[Dataset records Boundary: Start]
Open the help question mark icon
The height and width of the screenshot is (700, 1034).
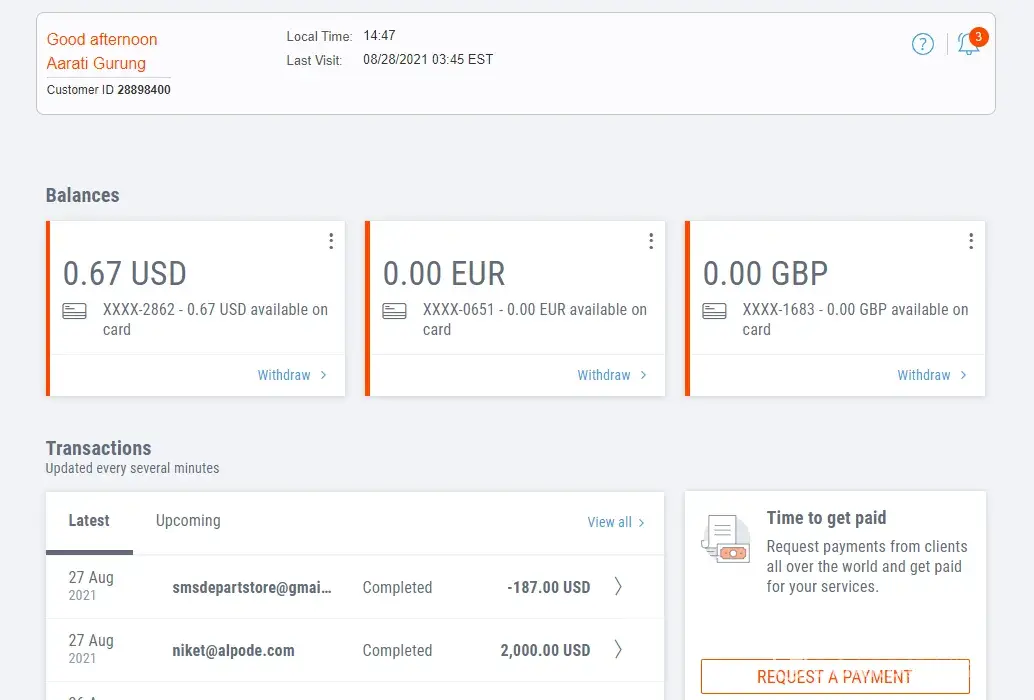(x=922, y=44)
[Dataset records Boundary: End]
[Dataset records Boundary: Start]
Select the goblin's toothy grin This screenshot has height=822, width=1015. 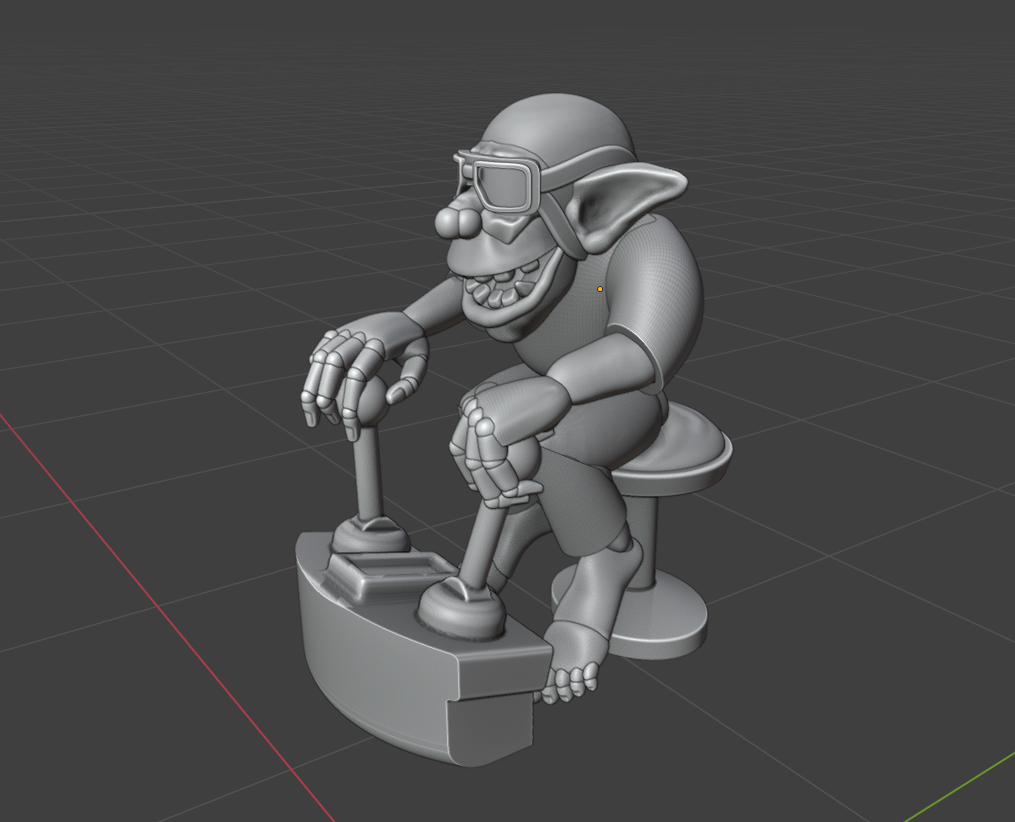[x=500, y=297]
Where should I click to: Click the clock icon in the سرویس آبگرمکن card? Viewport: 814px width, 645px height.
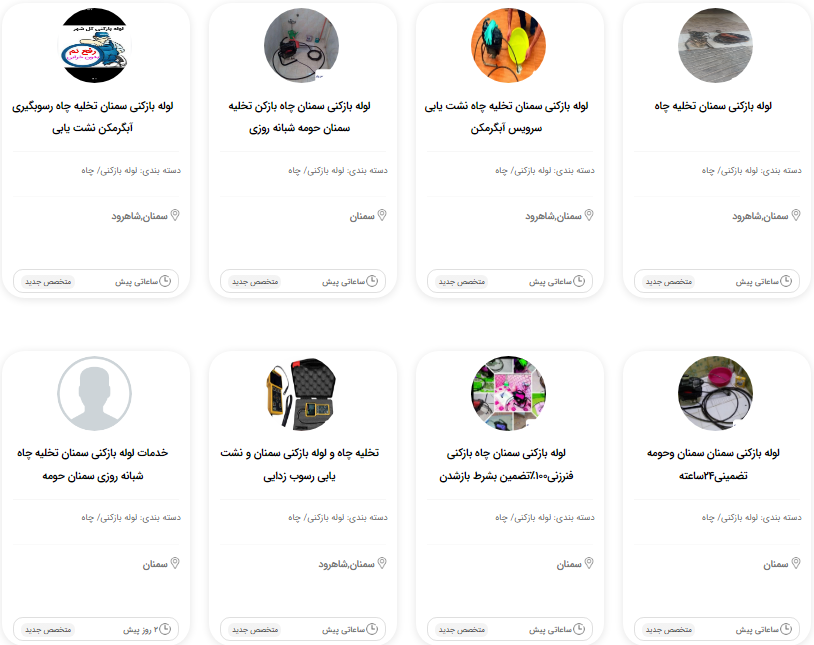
[Dataset records Boundary: End]
[Dataset records Boundary: Start]
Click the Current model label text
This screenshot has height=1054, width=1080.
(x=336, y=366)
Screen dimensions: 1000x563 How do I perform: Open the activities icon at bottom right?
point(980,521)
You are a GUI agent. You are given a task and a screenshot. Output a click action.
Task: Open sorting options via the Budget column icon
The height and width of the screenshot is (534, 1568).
[Dataset records Boundary: End]
## What is expected
In the data above, find the line with "You are a GUI" and the line with "The height and width of the screenshot is (534, 1568).". Retype both, plus every line between them, exactly.

## Solution for this task
You are a GUI agent. You are given a task and a screenshot. Output a click action.
Task: Open sorting options via the Budget column icon
The height and width of the screenshot is (534, 1568).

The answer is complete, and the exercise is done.